We can look at these moments and say that we have been humbled. However, there is a big difference between being humbled and humbling ourselves. The former is where we look stupid and are found out; the latter is where we choose to lower ourselves before God and others.
Right now, in this moment, we are bombarded with leadership failures in politics, entertainment and, sadly, the Church is no exception. Whatever the issue, something in our culture of leadership is rotten.
I’m currently renovating a really old house and, as I type this, a builder is stripping the walls right back to the stone. It is a painful, slow and expensive way to repair decades of damage and damp caused by patch-up jobs – but using the right materials and doing a thorough job is the only way to rebuild properly. Perhaps it is time we stripped leadership back, and began to re-build it with the right materials.
But what would those be?
As I look back at the leadership model of Jesus, I see something very different to our 21st century Western Church models. I don’t see large buildings, large stages and celebrity, but a small, relational, missional movement.
There is a big difference between being humbled and humbling ourselves
Jesus described himself as “gentle and humble in heart” (Matthew 11:29). His whole life - from his birth in a stable, to having nowhere to lay his head to, ultimately, his death on a cross - was categorised by humility. As Philippians says, Jesus “humbled himself” by “being made in human likeness” and again “by becoming obedient to death - even death on a cross!” (2:6-8)

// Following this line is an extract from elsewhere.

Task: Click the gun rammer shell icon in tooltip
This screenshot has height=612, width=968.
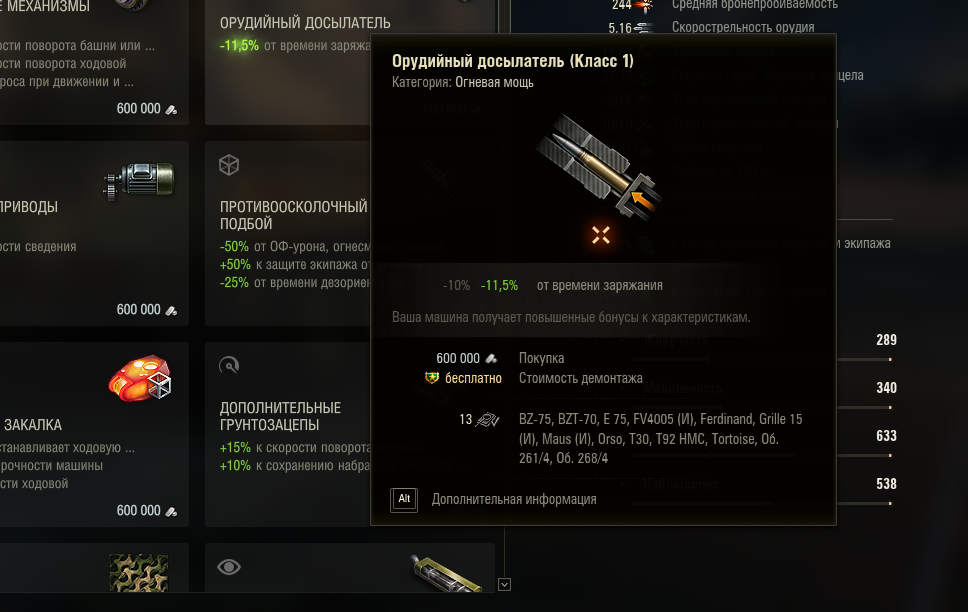Action: click(x=599, y=166)
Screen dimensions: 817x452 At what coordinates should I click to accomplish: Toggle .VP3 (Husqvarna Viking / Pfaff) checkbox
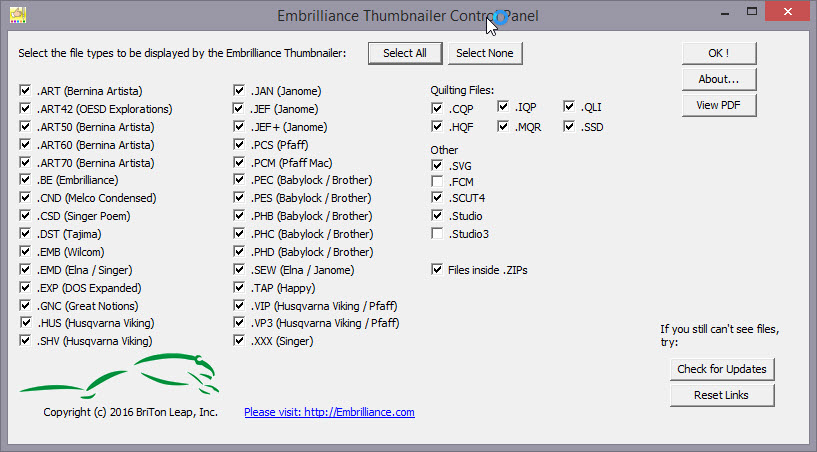239,323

Sadly, the way of Jesus and this lowering of ourselves is not often the main characteristic of the Western Christian leader.
Jesus not only lived, taught and modelled humility to all he interacted with, he also embodied a fierce humility that fought against pride in his followers. It’s as if he knew that pride, and all that comes with it - jealousy, competitiveness, arrogance and basically all sin - was the greatest enemy to his coming kingdom.
Perhaps it is time we stripped leadership back and re-built it
When Jesus is described as a “meek and mild” saviour, we often miss out on the strong, fierce leader that scripture describes for us. When Jesus witnessed arrogance and pride in the Pharisees he called them “white washed tombs” (Matthew 23:27). When he found the disciples fighting for position he says: “Not so with you” (Matthew 20:26). And just after saying that he would build his Church on Peter, he turns to him and says: “Get behind me Satan” (Matthew 16:23).
His words were confrontational and very clear. Jesus was fierce about humility. He calls us to join him in the battle to root out pride in our own lives, and in the lives of those we lead and serve.
Leading in strength
In a world that is fixated on celebrity, this counter-cultural path demands a deep reflection on the condition of our own hearts.
Firstly, we must humble ourselves before God, and encourage our teams to do this too, creating space and time for this to happen. Secondly, we must learn to humble ourselves before others. This includes releasing people, not controlling them, seeking forgiveness, serving others, creating unity and operating from a place of vulnerability and accountability. With each of these areas, we must first unpack it for ourselves, as leaders, and then explore how we encourage, model and support others to do the same.
As leaders, we must live lower, choosing to humble ourselves and fiercely fight against pride, both in our own hearts and in our teams. Only then will we see a Church set apart from the world, led by those who walk like Jesus in a radically attractive, relational way.